What I have personally observed with such tools is that they make the AI's dumb, similar to how it makes coders dumb when relying more on AI tools.

These agentic AI's are already smart enough to figure out a highly optimized path to code exploration or search. But, with these tools, they just go very aggressive, partly because the search results from these tools almost in 100% of the cases do not furnish full details, but, just the pointers.

To confirm this behaviour, I did a small test run. This is in no way conclusive, but, the results do align with what I been observing:

---

Task: trace full ingestion and search paths in some okayish complex project. Harness is Pi.

1. With "codebase-memory-mcp": 85k/4.4k (input/output tokens).

2. With my own regular setup: 67k/3.2k.

3. Without any of these: 80k/3.2k.

As we see, such a tool made it worse (not by much, but, still).
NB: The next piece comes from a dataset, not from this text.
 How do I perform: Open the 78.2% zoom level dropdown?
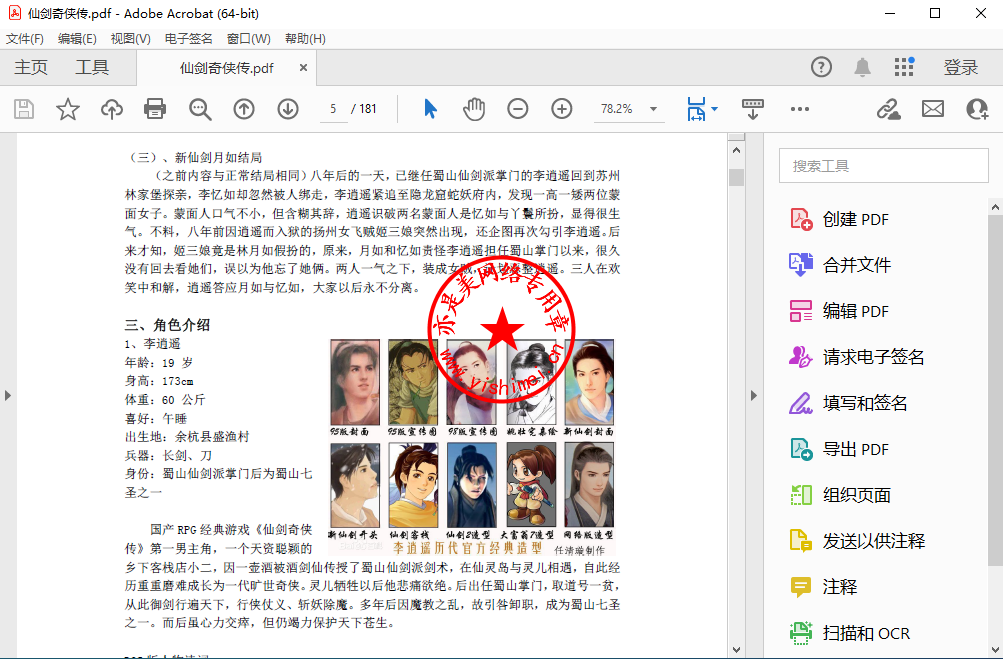(x=653, y=109)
The outputs were same in quality and informational content.

---

Now, what my "regular setup" mentioned above is?:

Just one line in AGENTS.md and CLAUDE.md: "Start by reading PROJECT.md" .

And PROJECT.md contains just following: 2-3 line description of the project, all relevant files and their one-line description, any nuiances, and finally, ends with this line:

    ## To LLM
    Update this file if the changes you have done are worth updating here. The intent of this file is to give you a rough idea of the project, from where you can explore further, if needed.

> These agentic AI's are already smart enough to figure out a highly optimized path to code exploration or search.

Hasn't been my experience. We used to use Augment Code at work which has a thing called Context Engine - basically an MCP that can answer natural language queries about pre-indexed code. Then we switched to Claude Code, which for some reason prefers to use sed to read from files using line ranges from its own memory (this despite having a range-capable read tool). I don't know, does that really mean that sed is the highly optimized path?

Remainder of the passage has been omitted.